Coordination of the lighting along with the capturing of all other photographic elements in the film were achieved by cinematographer Jack N. Green. Stunt coordinator Terry Leonard and second unit director Buddy Van Horn, oversaw the task of integrating the scope of stunt people working to produce the action which numbered over twice as many actors in the film (said to be over 80 stuntmen), while supervisor John Frazier controlled the special effects. Green, Van Horn, Leonard, Frazier, and production manager Valdez began close pre-production discussions three months before principal photography. To meet his stylistic lighting objectives in shaping the scenery environment, Green used powerful Musco Lighting developed during the 1980s. Commenting on a production scene surrounding the character of Pulovski at his residence, Green noted the home was characteristic of "359 degrees" of accessible turns of the camera. He detailed how the crew would "go in with these little ceiling units, as close to the ceiling as we could get them, little accent lights onto the place the actors would be. It would look like it was coming from those practicals but, again, at a dramatic angle."

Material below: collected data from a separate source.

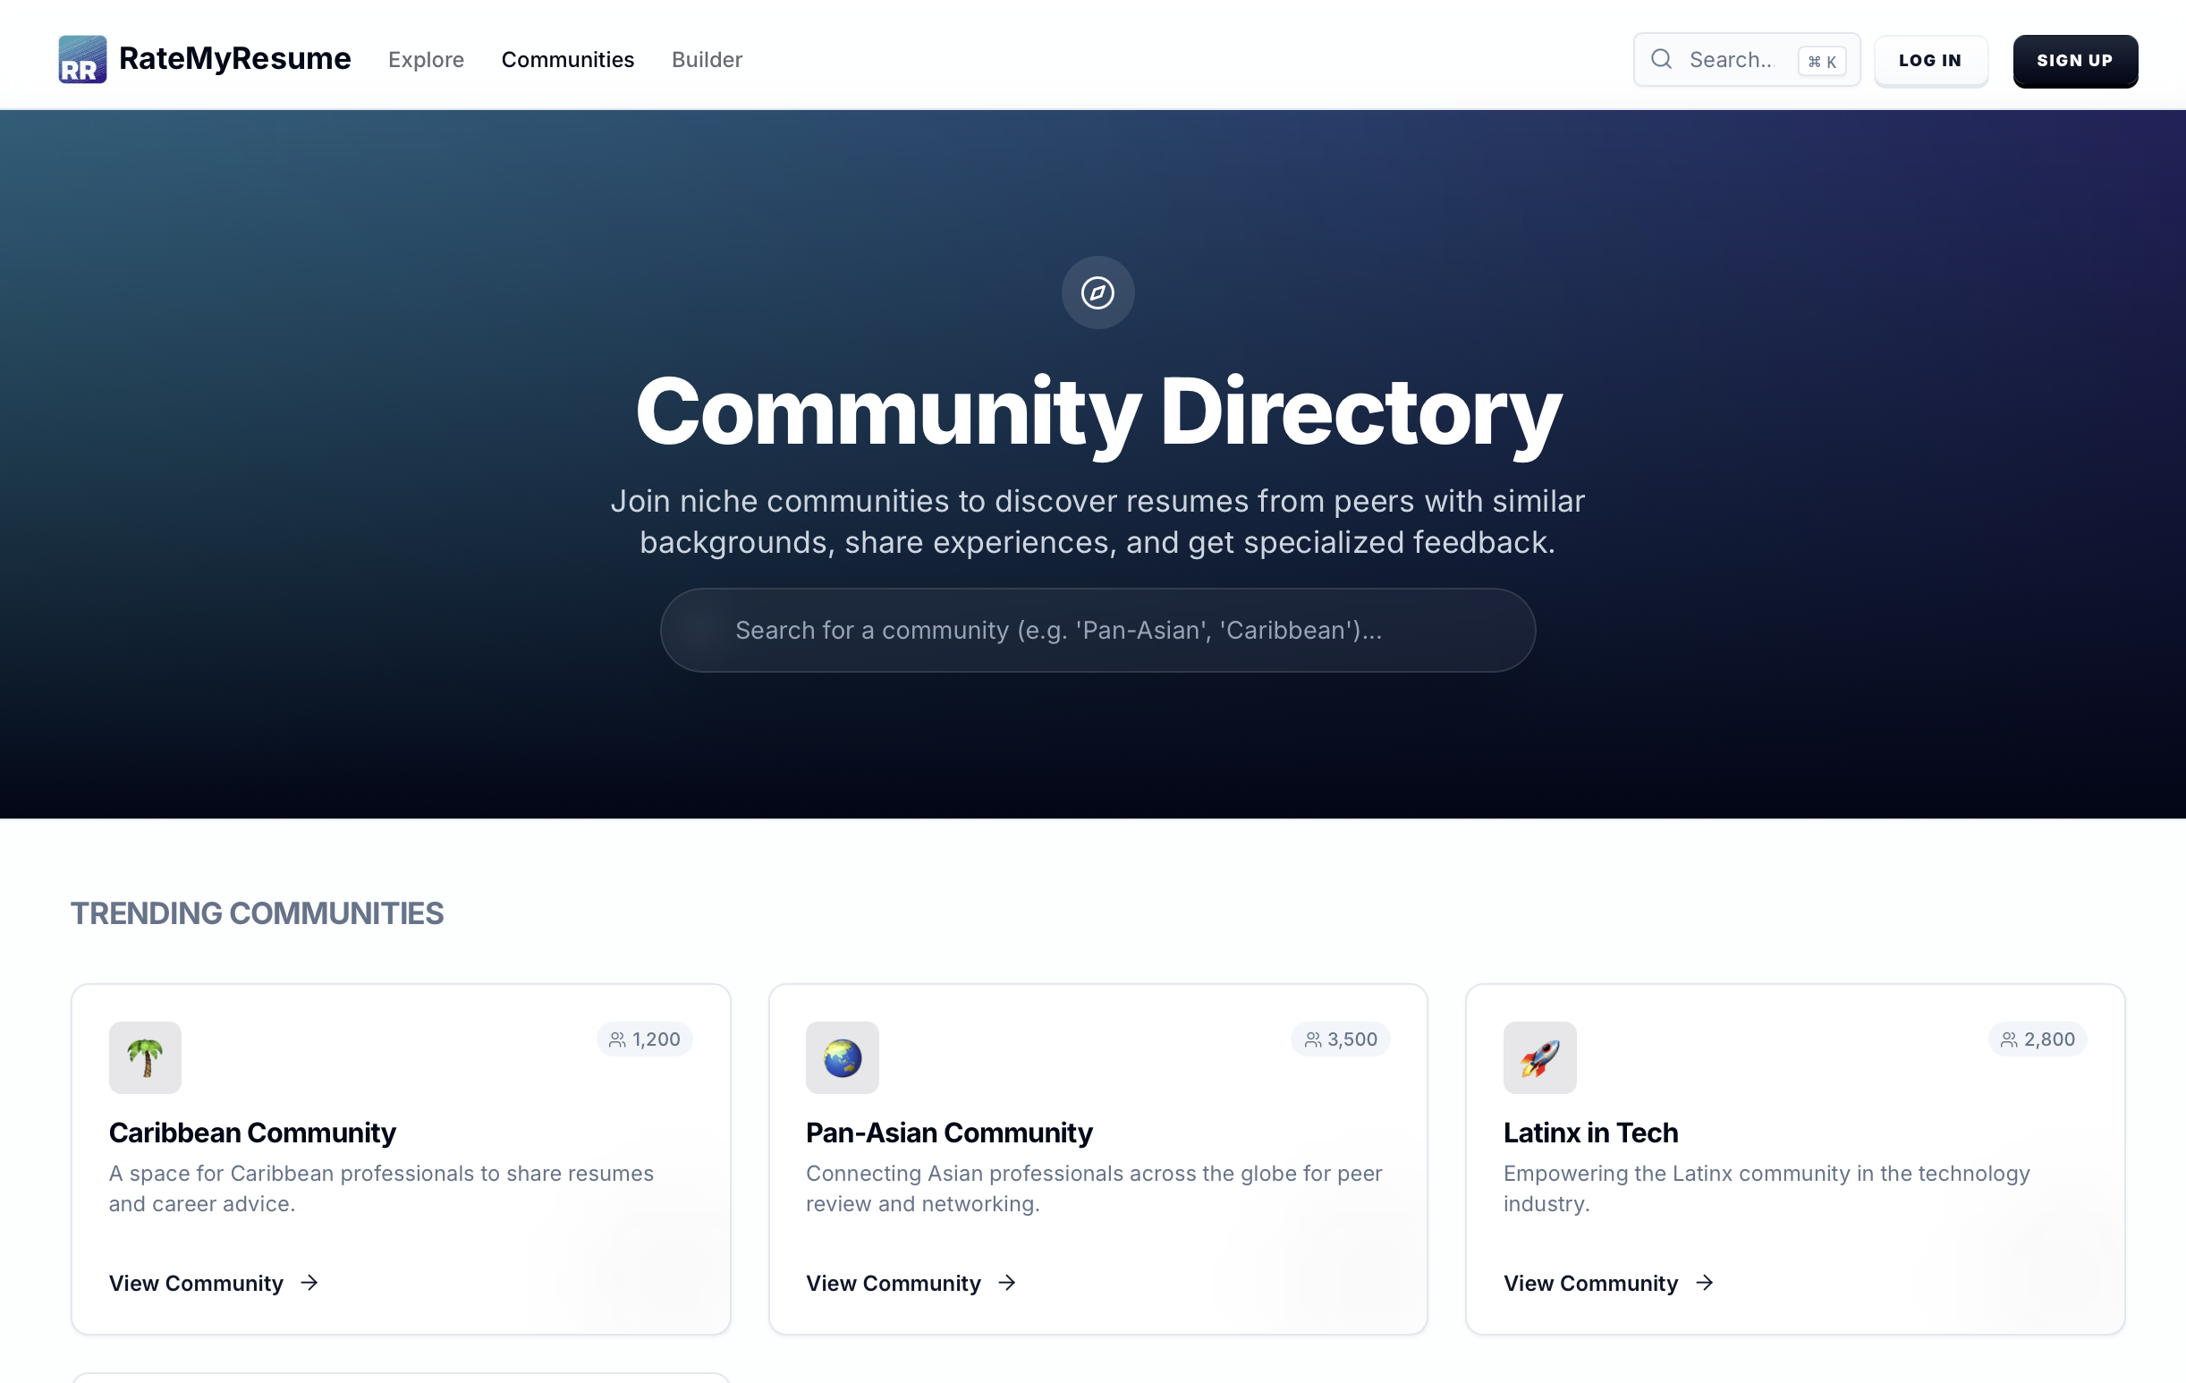Click the palm tree Caribbean Community icon
Viewport: 2186px width, 1383px height.
(145, 1057)
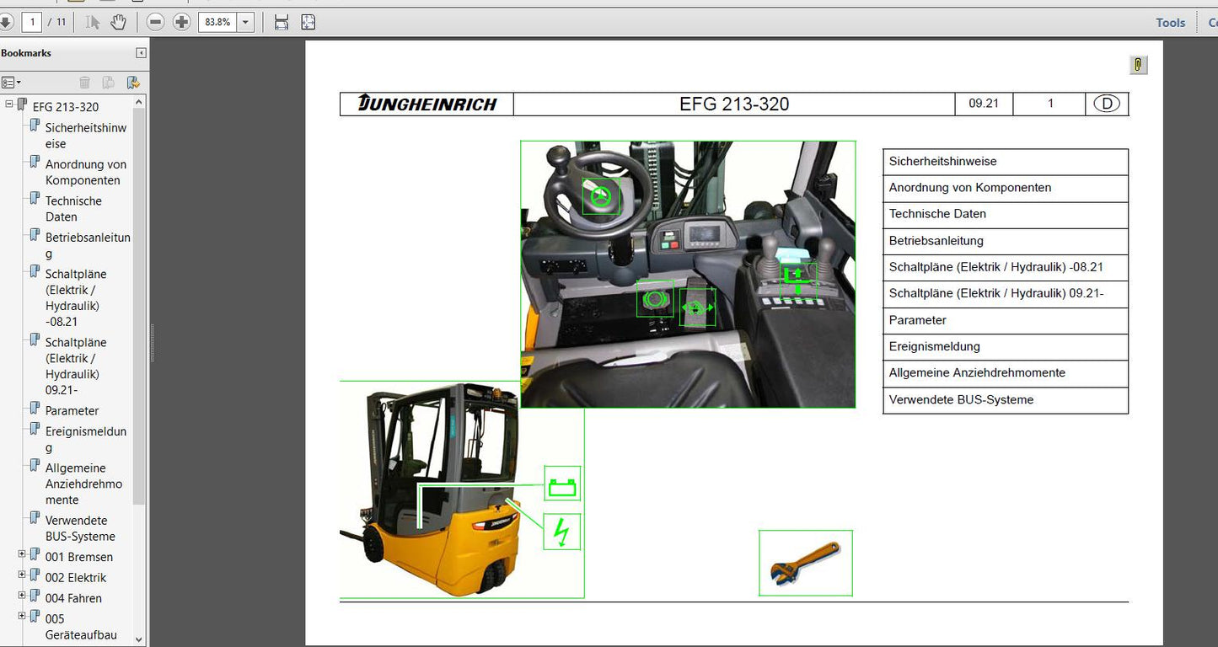Activate the text Select tool
The image size is (1218, 647).
[94, 22]
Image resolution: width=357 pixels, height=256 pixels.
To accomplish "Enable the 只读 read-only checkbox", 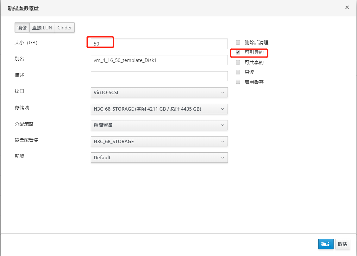I will [x=238, y=72].
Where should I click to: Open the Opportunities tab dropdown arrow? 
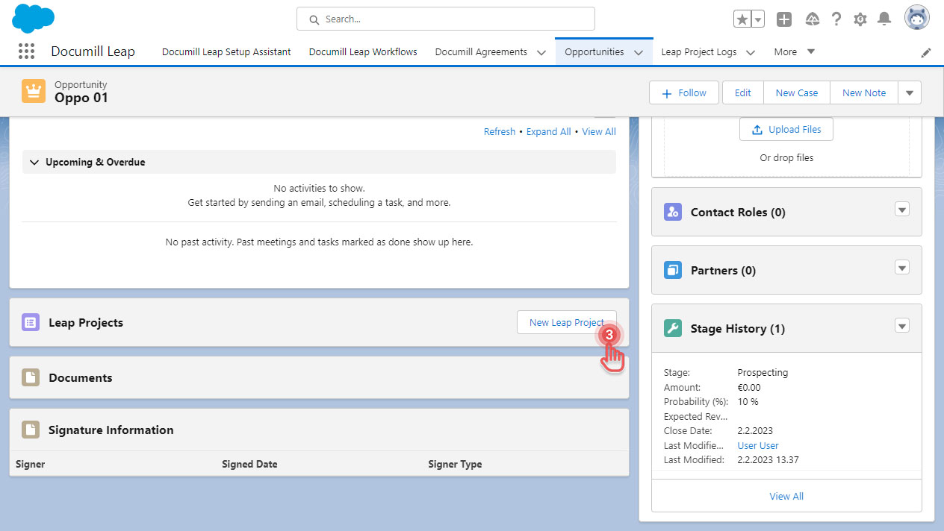click(x=639, y=52)
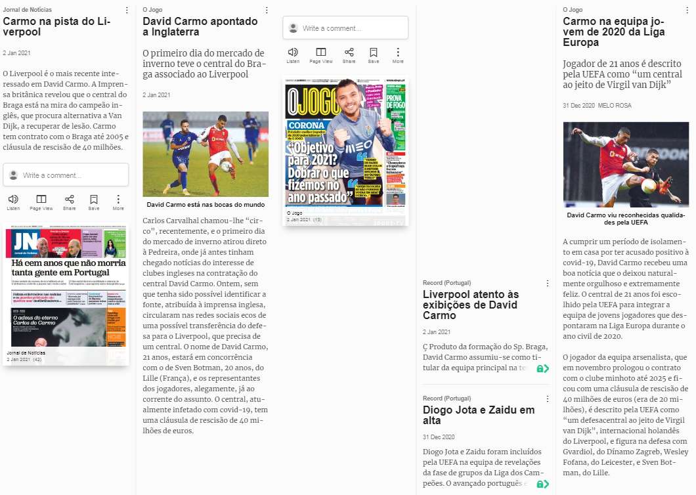This screenshot has width=696, height=495.
Task: Share icon above O Jogo front page
Action: 349,53
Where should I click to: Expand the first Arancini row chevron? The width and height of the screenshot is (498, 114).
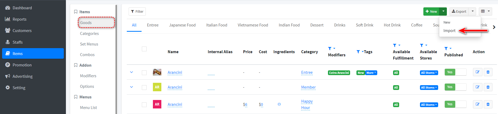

Describing a stunt-related sequence early in the film performed by Eastwood, Van Horn, who had been a stunt associate for almost 35 years, took the opportunity to commend the actor on his contributions saying, "Clint likes to do everything live, ... When you read the script, you know everything is going to be pretty much live action. Sometimes you have to talk him out of something that just might be a little too risky. Not that he couldn't do it, but if something even minor should happen, you couldn't afford to suspend the production." The sequence which Van Horn alluded to, was a scene that involved Eastwood behind the driver's seat racing a Chevrolet Blazer through stop-and-go traffic, while swerving to avoid oncoming cars from the opposite direction. The scene included 20 other stunt drivers operating a carefully rehearsed formation through a head-on collision course. According to Van Horn, who engineered the sequence with Leonard, he noted, "The whole thing is like a football play, ... We all sit down and figure out where the cars are, where Clint makes the break out of traffic, where the other cars are going, and just the whole cause and effect for how and why he pulls into (the intersection) and decides to head on through. That's all worked out ahead of time." Leonard added, "In a situation where your rehearsal time is extremely limited, it becomes that old expression: experience, ... It becomes a seat of the pants kind of thing, about 20 drivers and Clint who know where the close calls are going to be and who's going to be in what position when. But once you get going, there's always the element of surprise, where maybe a car is 10 feet closer than it was expected to be, and a driver must react to that."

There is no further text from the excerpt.